Tomi Lahren, Why Are You So Bad At History?

If you want to take the pulse of the nation, with regards to feminism and how people feel about it, who do you go to? Well, if you are Brian Kilmeade of Fox News, you go to Tomi Lahren. Last night, these two geniuses discussed a recent poll conducted by Refinery29 and CBS News showing that only 46% of millennial women consider themselves feminists. Tomi Lahren knows why that is, and it's because feminists refuse to embrace Sarah Huckabee Sanders. Obviously.



Transcript via Media Matters:

BRIAN KILMEADE (CO-HOST): Let's talk about women -- millennial women. They have a definite feeling about who they are. And according to a recent poll, the most Democrat females over the next generation, 63 percent say they are feminist, a total of 46 percent overall when you factor in independents and Republicans. How do you explain that?

TOMI LAHREN (FOX NEWS CONTRIBUTOR): Well, this isn't surprising to me because I know many millennial women who though they believe in female empowerment and women's rights they don't consider themselves feminists anymore. Because truth is, modern-day feminists have hijacked the term and have changed it into something that the original feminists would be horrified by, they'd be rolling in their graves if they saw what feminists have done with the movement. It's become less about equal treatment and equal rights and more about special treatment. It's become about man bashing and demanding free things and marching in the streets getting attention with hats and being anti-Trump. It's not really about lifting up women, empowering women, because if they were to do that they would have to empower women who are conservative women and as we've seen especially in the last six months they've done everything but that. The feminists have not come out to support people like [White House Press Secretary] Sarah Huckabee Sanders, like [Secretary of Homeland Security] Kirstjen Nielsen, like the rest of the women in the Trump administration who have ascended to very high positions under this president. All they have done is demean these women. So that's why I think we're seeing a lot of millennial women say you know what? Feminism isn't for me anymore.

**DATA SUPPLIED**
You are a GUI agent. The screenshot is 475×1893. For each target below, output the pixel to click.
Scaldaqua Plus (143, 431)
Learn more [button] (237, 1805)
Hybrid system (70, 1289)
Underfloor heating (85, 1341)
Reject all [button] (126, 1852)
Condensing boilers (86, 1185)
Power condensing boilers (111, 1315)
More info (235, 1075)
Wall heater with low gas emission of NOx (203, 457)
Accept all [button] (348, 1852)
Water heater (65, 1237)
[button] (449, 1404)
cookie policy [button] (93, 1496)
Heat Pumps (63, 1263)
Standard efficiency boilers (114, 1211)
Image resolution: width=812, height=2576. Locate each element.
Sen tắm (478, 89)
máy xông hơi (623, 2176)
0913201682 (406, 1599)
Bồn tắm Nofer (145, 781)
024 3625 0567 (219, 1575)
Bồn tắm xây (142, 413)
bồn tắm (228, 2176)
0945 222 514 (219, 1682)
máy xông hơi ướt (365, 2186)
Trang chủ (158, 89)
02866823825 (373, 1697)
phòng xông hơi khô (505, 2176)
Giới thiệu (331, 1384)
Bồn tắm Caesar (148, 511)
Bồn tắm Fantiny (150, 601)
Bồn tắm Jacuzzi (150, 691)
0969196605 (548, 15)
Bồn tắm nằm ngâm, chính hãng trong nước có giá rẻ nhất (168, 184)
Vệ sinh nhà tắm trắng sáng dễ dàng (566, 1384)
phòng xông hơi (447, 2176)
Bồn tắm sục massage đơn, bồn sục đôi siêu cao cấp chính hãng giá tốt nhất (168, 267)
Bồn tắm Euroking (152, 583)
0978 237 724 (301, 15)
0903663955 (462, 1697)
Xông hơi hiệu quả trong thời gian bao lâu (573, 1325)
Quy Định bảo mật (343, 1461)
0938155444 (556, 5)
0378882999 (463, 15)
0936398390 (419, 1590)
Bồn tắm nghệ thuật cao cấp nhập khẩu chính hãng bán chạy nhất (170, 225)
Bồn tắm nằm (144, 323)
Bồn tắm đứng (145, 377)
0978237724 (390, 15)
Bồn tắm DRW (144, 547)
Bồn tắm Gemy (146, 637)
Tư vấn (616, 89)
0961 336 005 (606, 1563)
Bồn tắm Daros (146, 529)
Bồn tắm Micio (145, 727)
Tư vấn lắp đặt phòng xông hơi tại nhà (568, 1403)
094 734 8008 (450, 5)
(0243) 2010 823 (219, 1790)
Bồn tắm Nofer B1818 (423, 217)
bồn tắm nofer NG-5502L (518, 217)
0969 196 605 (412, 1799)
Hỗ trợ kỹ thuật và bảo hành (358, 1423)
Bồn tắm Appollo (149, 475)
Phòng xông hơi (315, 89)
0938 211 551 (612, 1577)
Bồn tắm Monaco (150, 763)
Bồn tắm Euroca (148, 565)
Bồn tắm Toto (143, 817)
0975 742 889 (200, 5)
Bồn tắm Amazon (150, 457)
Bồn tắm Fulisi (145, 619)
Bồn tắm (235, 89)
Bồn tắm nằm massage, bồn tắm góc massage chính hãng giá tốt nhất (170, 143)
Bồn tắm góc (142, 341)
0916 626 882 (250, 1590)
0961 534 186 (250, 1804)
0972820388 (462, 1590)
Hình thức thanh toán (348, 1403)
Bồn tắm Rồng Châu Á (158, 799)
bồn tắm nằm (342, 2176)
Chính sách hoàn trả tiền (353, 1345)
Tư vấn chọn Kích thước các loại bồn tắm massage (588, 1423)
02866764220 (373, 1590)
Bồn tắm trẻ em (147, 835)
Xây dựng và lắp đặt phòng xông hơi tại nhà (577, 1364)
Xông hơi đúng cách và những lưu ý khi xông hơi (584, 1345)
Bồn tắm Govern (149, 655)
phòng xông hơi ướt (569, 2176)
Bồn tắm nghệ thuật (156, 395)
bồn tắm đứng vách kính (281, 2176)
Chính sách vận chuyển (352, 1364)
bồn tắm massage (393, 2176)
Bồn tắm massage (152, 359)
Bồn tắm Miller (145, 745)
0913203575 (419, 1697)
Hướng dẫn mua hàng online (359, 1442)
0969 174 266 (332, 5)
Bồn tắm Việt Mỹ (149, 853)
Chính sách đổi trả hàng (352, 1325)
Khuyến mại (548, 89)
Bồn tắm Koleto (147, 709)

**TASK LIST**
**A.** Swap "geniuses" for "commentators" in the Tomi Lahren piece, and write out the passage from "Tomi Lahren, Why" to "Huckabee Sanders. Obviously.".
**B.** According to the Tomi Lahren piece, which two organizations conducted the poll on millennial women and feminism?
Work only from the Tomi Lahren piece.

**TASK RESPONSES**
**A.**
Tomi Lahren, Why Are You So Bad At History?

If you want to take the pulse of the nation, with regards to feminism and how people feel about it, who do you go to? Well, if you are Brian Kilmeade of Fox News, you go to Tomi Lahren. Last night, these two commentators discussed a recent poll conducted by Refinery29 and CBS News showing that only 46% of millennial women consider themselves feminists. Tomi Lahren knows why that is, and it's because feminists refuse to embrace Sarah Huckabee Sanders. Obviously.

**B.** Refinery29 and CBS News